And I’ve been playing checkers.
A lot has happened in the past few months. Maybe not a lot- but some real eye opening shit. And I’ve realized that up until this point, I’ve been living freely and carelessly- basically without repercussions.
Soooo, drum roll please, I freaking got arrested and charged with a suspicion of a DUI. There’s a couple of comical things about this night: A) I didn’t even want to go out B) I only had a few beers and drank a glass of water before leaving the bar C) It was 10 p.m. D) My BAC was .08, which I now know means that I can literally only have one beer AND I wasn’t even buzzed and E) When they handcuffed and arrested me, I was in genuine shock.
Actually, I think I was in shock all the way up until I got home 5 hours later.
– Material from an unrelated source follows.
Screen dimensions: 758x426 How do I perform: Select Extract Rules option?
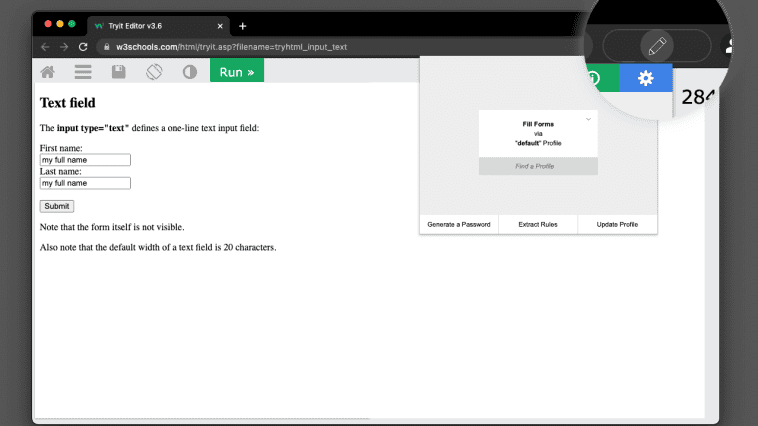538,224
Let me tell you, jail is not a fun place to be. Especially when you’re sober. I’ll spare my long night in jail- but long story short: it’s cold, you realize that you don’t have shit and therefor are forced to think about life, they take your damn shoes, they look at you like you’re a real asshole, and you get really thirsty.
Granted, I’m glad that this happened when it did and that I wasn’t hammered. Also, I seriously have learned my lesson and that won’t be happening again. I have never been so stressed out and worried in my life. That first few days, I cried.. A LOT. I hired a lawyer to represent me, and hopefully this situation will work out for the best. I’m just trying to mentally prepare myself for all of the legal fees, etc. that come with this bullshit. But I made a mistake, and I’m paying for it now. I think the worst part is that it feels like my family looks down on me. Me, the responsible one, fucked up. The interesting thing about this is that I have received so much support from my friends, but my family hasn’t really been there in the way of support. Which kind of sucks. I do feel a little abandoned, but whatever, I’m paying my price and I’ll be ok. At least I have my health, right?
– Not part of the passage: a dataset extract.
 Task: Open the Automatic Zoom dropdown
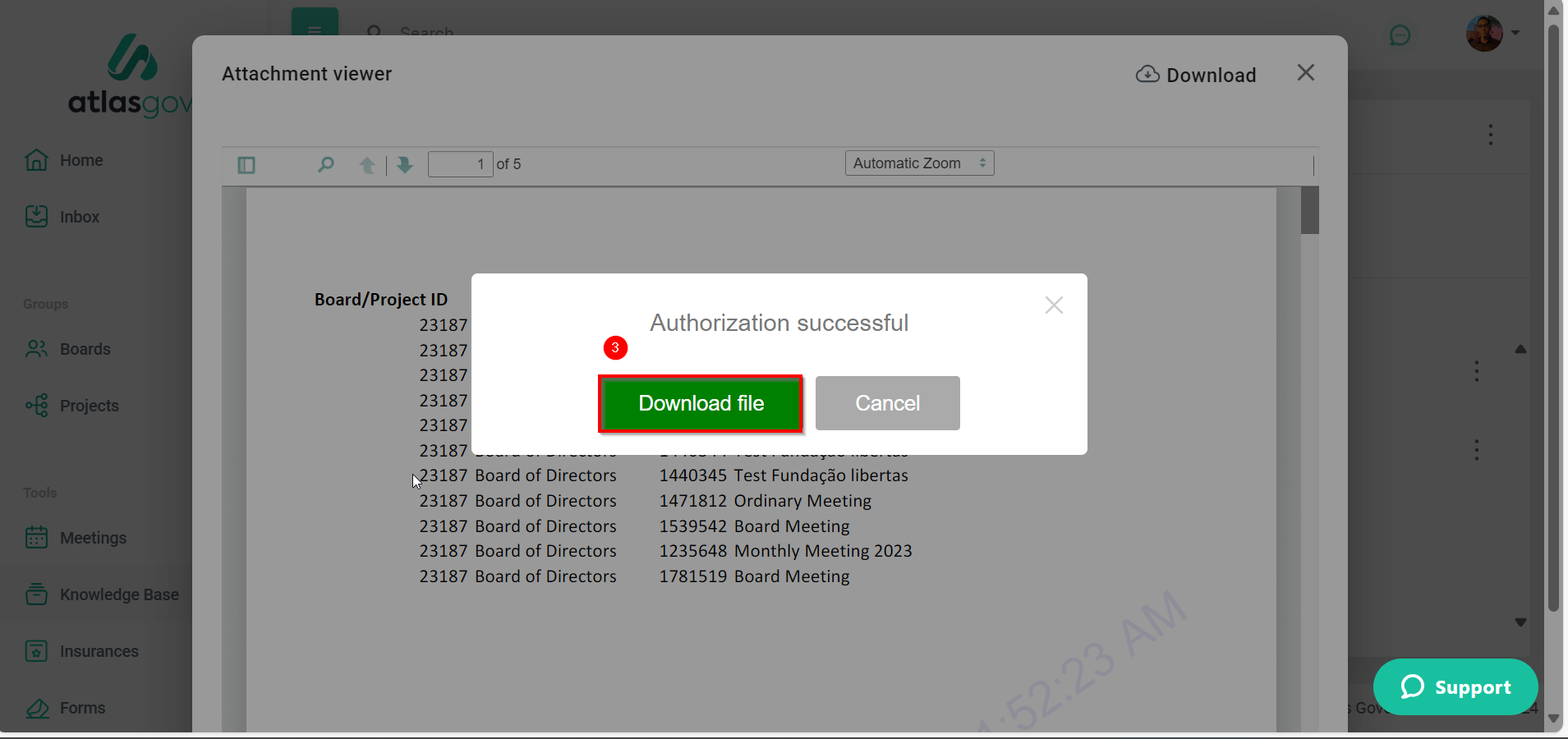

So thanks to that, I’ve had to drain my savings account to pay for the lawyer and I’m not sure if my license will be suspended, so now I have to basically put my job search on hold. Honestly, I think out of all the repercussions- this one is probably the worst.
I’m not sure what God and the universe have in store for me, but clearly, moving away from here is not in the cards. lol. Every time I plan to leave, something happens. I was reading something online the other day that had this amazing quote, (paraphrasing) “All my life I was waiting for something- a new job, a change, to lose weight, something that when it happened, I could finally live my life. And then I realized, this is my life.”
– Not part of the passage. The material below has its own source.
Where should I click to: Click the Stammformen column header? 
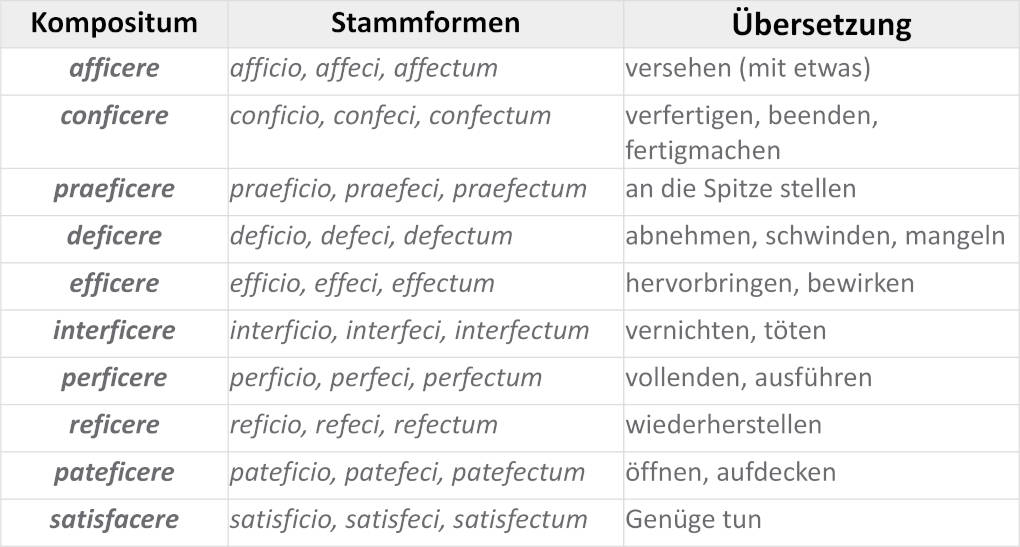[x=425, y=23]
Somehow through all of the turmoil of the last month, it donned on my that THIS IS MY LIFE. Given that revelation, I’m truly trying to stop and smell the roses a little more, but it is still surreal that this is happening and this is a chapter in the life of Kristen B.
Over the past few months, I have really been trying to improve every outlet of my life that I think needs it: job, city, dating, getting out more… But it seems like the harder I try, the more resistance I meet from, idk, the universe? Like, what is going on here?
Of course, my dating life is completely nonexistent. There was a little heartbreak a few months ago, some bad dates, and some really good ones. I told someone today, “It’s like Jesus is dangling a carrot in front of a rabbit.” lol. That’s honestly how I feel.
But the carrot analogy applies to everything. I go on several great interviews, and don’t get the job.. so not only can I not leave a job I hate, but now I can’t even move. I finally save up enough money to entertain the idea of just quitting and moving… then I get caught up in legal fees that won’t go away.
Don’t get me wrong, I’m not blaming anyone but myself for the messes I’ve gotten myself in. I’m just wondering, what. is. the. plan. here? Yes, have faith. I have faith. I just don’t know why I’m supposed to be so tough. I’ve been through a lot over the past 25 years, and every time it feels like the momentum is building up- I get knocked back to square one.
It could always be worse though, and I’m thankful that it isn’t. I do still have a job, can pay my rent, and take care of myself. I can put food on my table, I can laugh, I’m healthy and able bodied.
I guess I can thank my lucky stars that I’ve made it this far, am relatively successful for my age, and up until now, have never once been in trouble. I always attributed that to being really blessed. I think I’ve just realized that life isn’t all sunshine and roses, and I’ve been playing checkers when I should have been playing chess.